Like it did for Mehul, who lost 60% of his active Indian customers?

You start from scratch.

I ask Mehul if there’s anything he thinks he can do.

“Not really,” he says. 

“Maybe send more reminders.” 

Then a pause.

“What can I do, really?”

We are assuming that banks want to implement the new regulations to protect consumers. We believe that they are incentivised to adopt this framework, and to maximise transactions in a way that every merchant can accept recurring payments seamlessly.

But are they, really?

As flawed as this regulation is, it’s important to remember that the RBI came out with the notification for processing recurring payments in August 2019, and set an initial deadline of 1 April 2021 for its implementation. 

But in March this year, banks went back to the central bank and asked for more time. Then finally, just eight hours before the recurring bomb was set to detonate, the RBI came in and hit the pause button. It allowed banks to continue processing recurring payments and gave them six more months to implement the changes.

After this, the RBI released a letter. Here’s what it said.

It is, however, noted that the framework has not been fully implemented even after the extended timeline. This non-compliance is noted with serious concern and will be dealt with separately.

Any further delay in ensuring complete adherence to the framework beyond the extended timeline will attract strict supervisory action. 

All of this brings us to 1 October 2021, when the new rules finally came into force.

I wish I could tell you about the chaos that’s going on inside subscription businesses in India. Payments are now failing across the board, and not just for subscriptions but for all kinds of transactions. Notices of card failures for critical services like Slack, AWS, Apple, Google, web-hosting, and many more, are hitting the inboxes of hundreds of companies in India. These are services that companies use everyday to conduct their business. More strangely, the failures are arbitrary—what works for one person’s card for one service won’t work for another person’s card for the same service.

Right now, you can’t buy a subscription in India, even for those products that you want. 

I still haven’t got to the worst part.

By introducing a system like this, the bank now has the power to decide which recurring payments can be honoured, and which ones will be blocked. Banks are clearly not ready, or are unwilling, to process recurring payments. And despite the RBI’s grave warnings, there appears to be few consequences. Theoretically, banks can now maintain “allowlists” for merchants, deciding that their card holders could pay for Netflix but not for, say, MUBI—an independent website that streams art movies.

They could do this even if a cardholder explicitly wants to pay for MUBI.

But no, you might say.

Surely banks won’t do that.

Surely they wouldn’t have a list to pick who is allowed to run subscriptions in India, and who isn’t. That would be like a license system. A permission structure. 

And if they did, surely they wouldn’t publish this list of allowed merchants on their website?

Well…

Look at that list carefully.
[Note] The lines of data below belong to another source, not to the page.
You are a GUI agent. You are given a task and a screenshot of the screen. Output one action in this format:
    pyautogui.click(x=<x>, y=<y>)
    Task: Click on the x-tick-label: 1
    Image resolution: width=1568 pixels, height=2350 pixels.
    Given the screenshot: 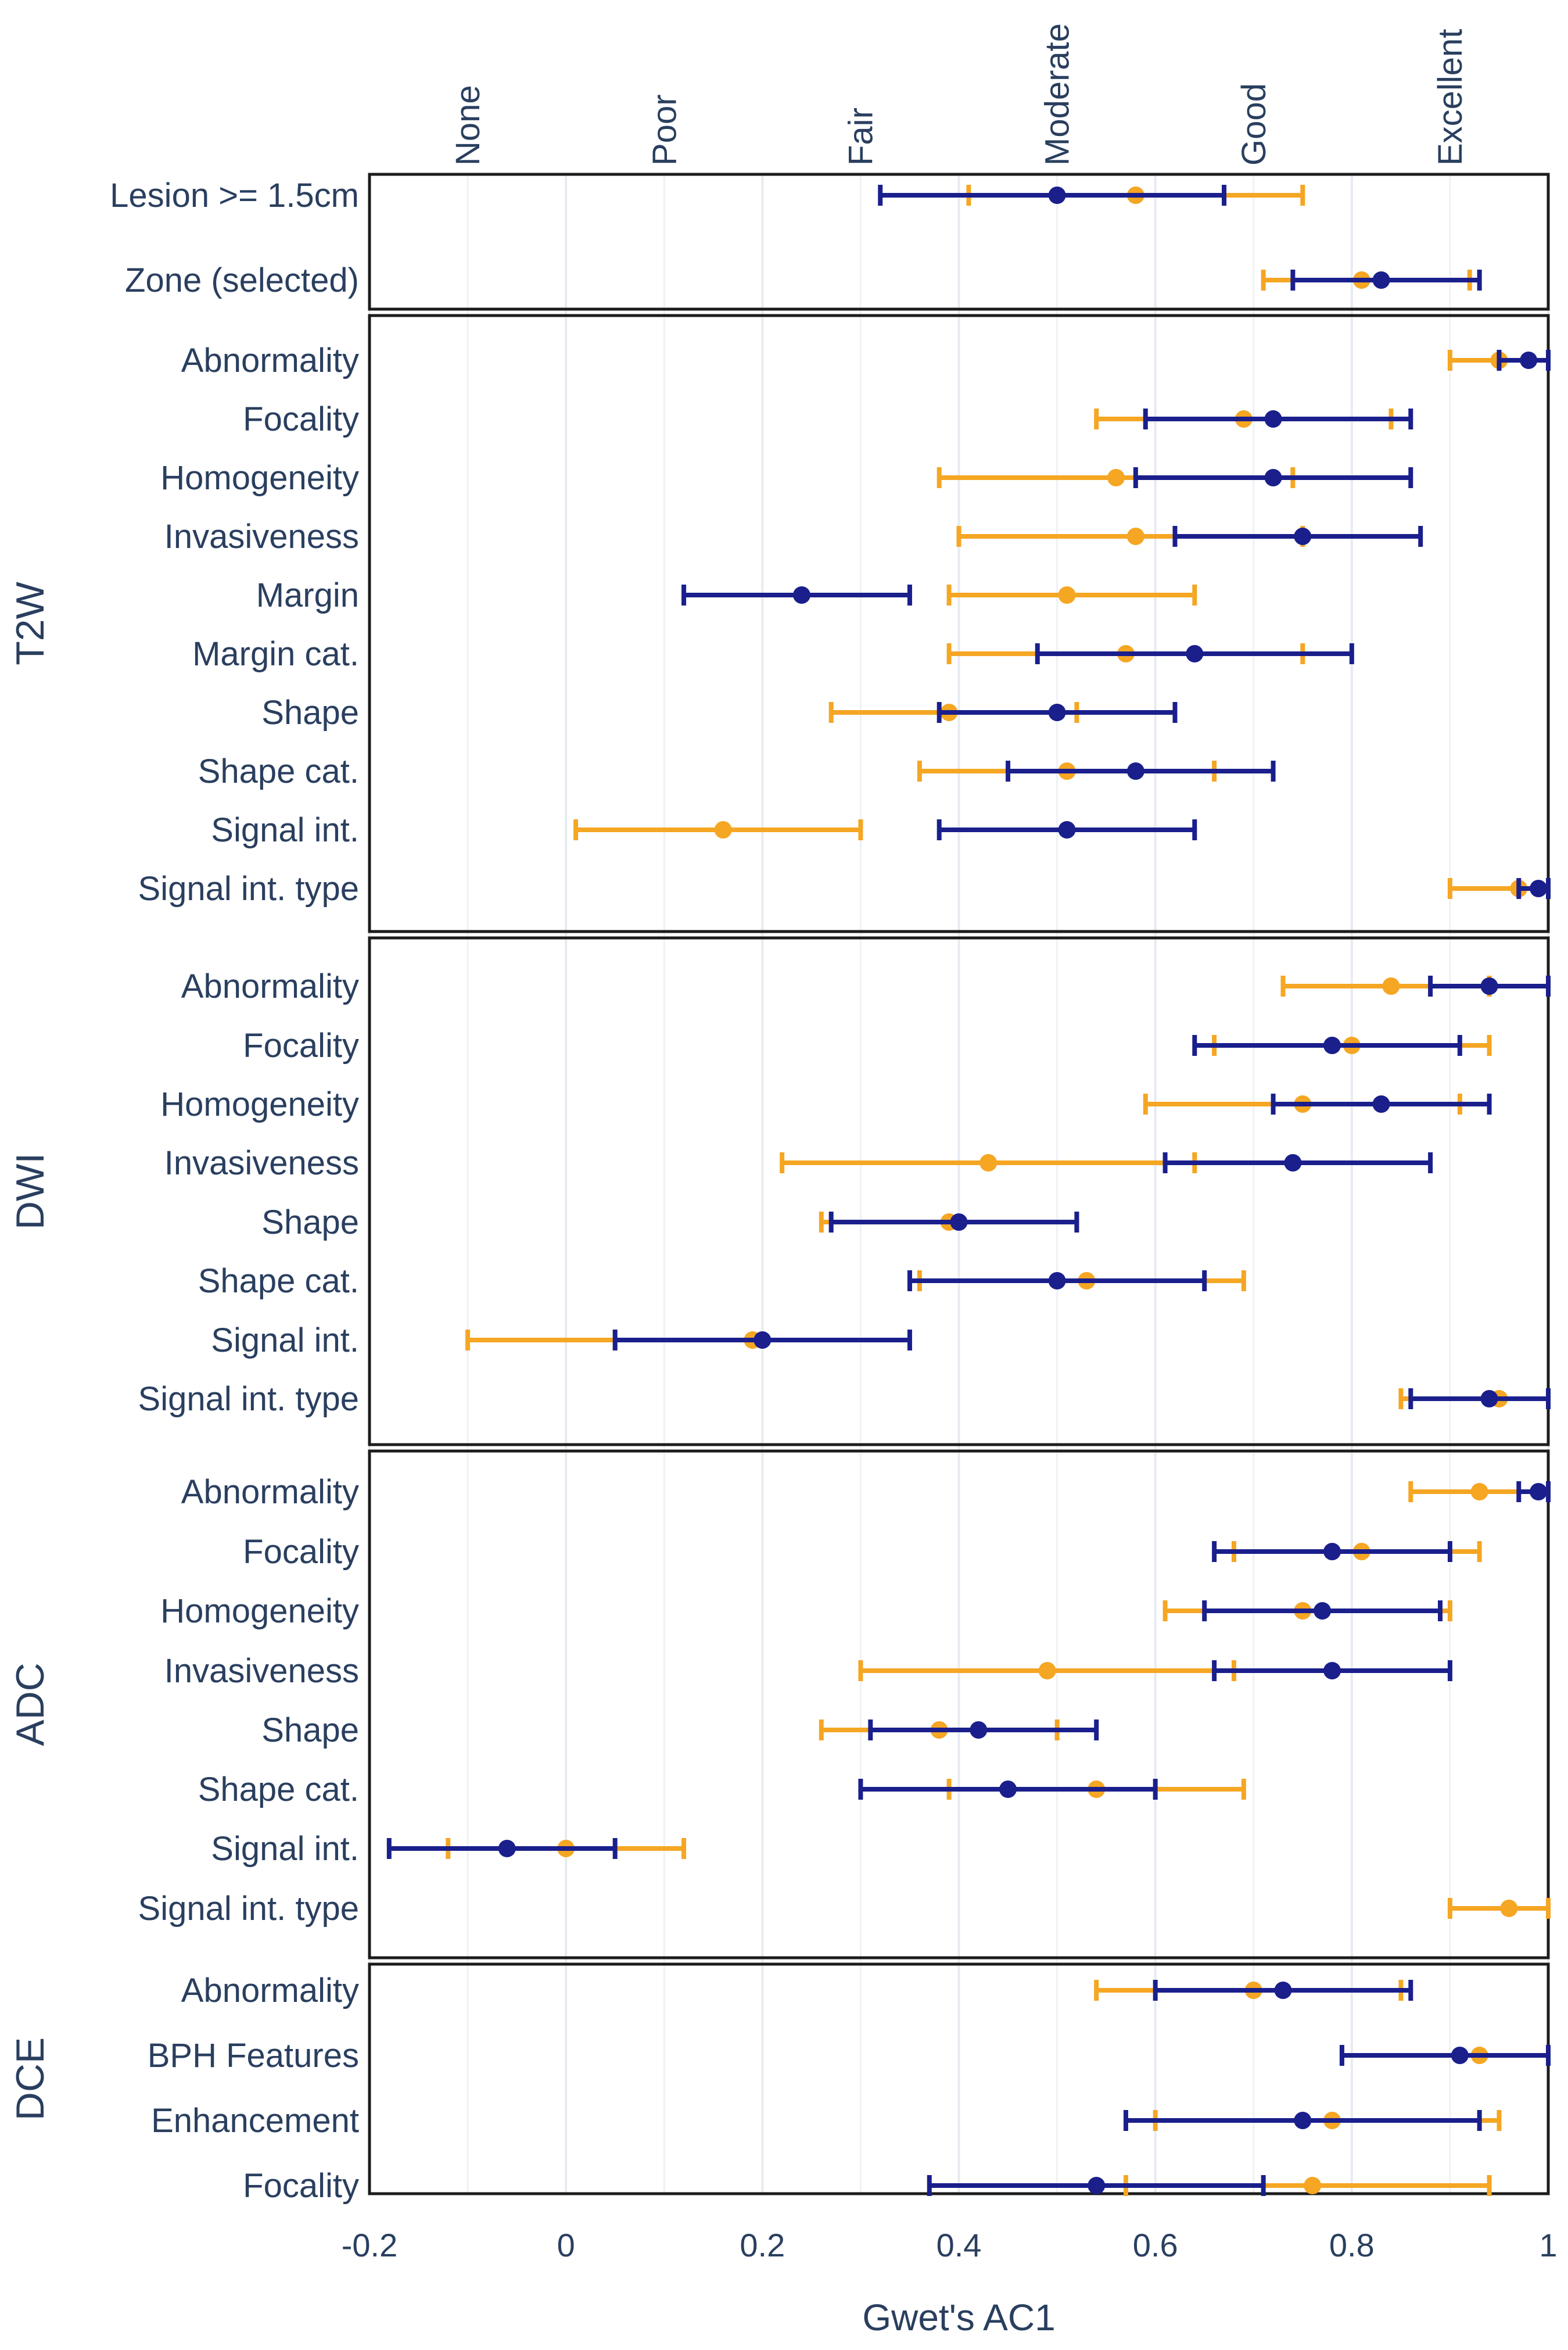 What is the action you would take?
    pyautogui.click(x=1548, y=2245)
    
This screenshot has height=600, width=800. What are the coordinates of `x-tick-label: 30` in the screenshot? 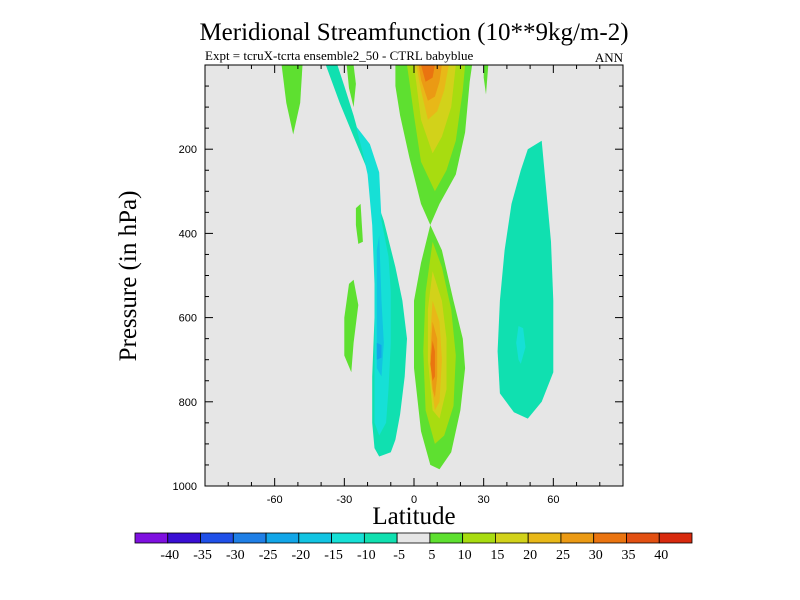 It's located at (484, 500).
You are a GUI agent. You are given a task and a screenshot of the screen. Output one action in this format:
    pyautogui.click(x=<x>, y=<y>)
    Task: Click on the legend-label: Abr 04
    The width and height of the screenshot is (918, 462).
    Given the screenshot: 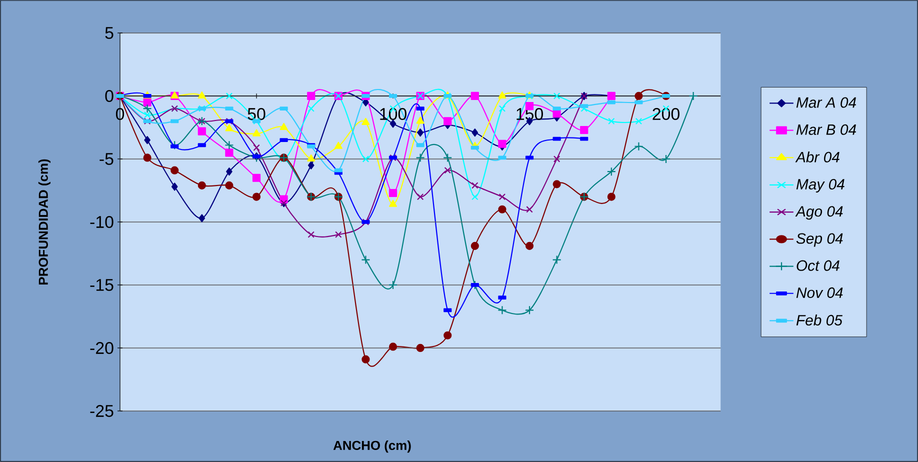 What is the action you would take?
    pyautogui.click(x=818, y=156)
    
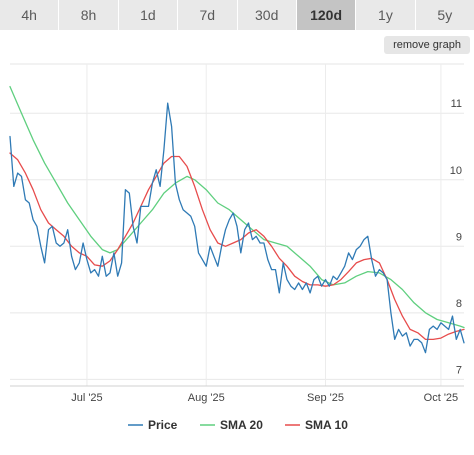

These are the only merchants who are “allowed” to receive recurring payments in India from cardholders of India’s largest private bank.

Not Dollar Shave Club.

Not Champaca.

Not Codedamn.

Well-connected.

In summary, a system that existed to give small players an advantage (through trust) over bigger incumbents, has been destroyed by a regulation with the ostensible goal of helping the consumer; which has effectively benefited banks and those close to them.

This is the current state of payments in India. And it looks like it’ll remain this way for the next several months. The cash flows of subscription businesses are going to be crushed. 

It’s unlikely that all of them will survive.